Daryl Morey, at least by my estimation, is a world-class executive. And having neither drafted Simmons nor hired Doc — plus being well known as a data-crunching wiz who’s not exactly bogged down by the psychology of a decision — he should have been in a unique position to step in and do just that.
But an interesting theory posited by several NBA league sources contends that Morey’s ego is a would-be deal’s biggest hurdle.
This view goes something like this: The normally analytically minded Morey is instead so focused on the perception (and reality) that he badly lost the 2019 trade featuring Chris Paul and Russell Westbrook that he’s kept the price for Simmons unreasonably high for fear of getting bested again.

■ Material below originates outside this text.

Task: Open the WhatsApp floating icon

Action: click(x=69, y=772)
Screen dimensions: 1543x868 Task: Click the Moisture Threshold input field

Refresher: In hindsight, with Westbrook’s rapidly shrinking value and Paul’s recent run to the Finals with the Phoenix Suns, even a dead swap would feel off. But Morey also threw in a 2021 first-round pick swap, a 2024 first-round pick, a 2025 first-round pick swap, and a 2026 first-round pick.
Yikes.
“He’s terrified of getting embarrassed again,” one league source told CBS Sports, echoing others’ views.
Ego, and the worry of losing face.
It’s everywhere in this Philly mess.
Doc has to accept that his decision to throw Simmons under the bus after that elimination game turned a bad situation toxic. Simmons — well, we could fill up another 1,000 words writing about what he needs to accept and work on.
Doc isn’t going to change. And Simmons, at least as a Sixer, is so far past changing that we’re now left wondering when and if he’ll ever play for them again.
But Morey is the boss, and the one who needs to rise above the past mistakes, egos, and insecurities dragging this thing out.
Stop worrying you’re going to look bad a year or three from now. It’s time to move on. Get a deal done.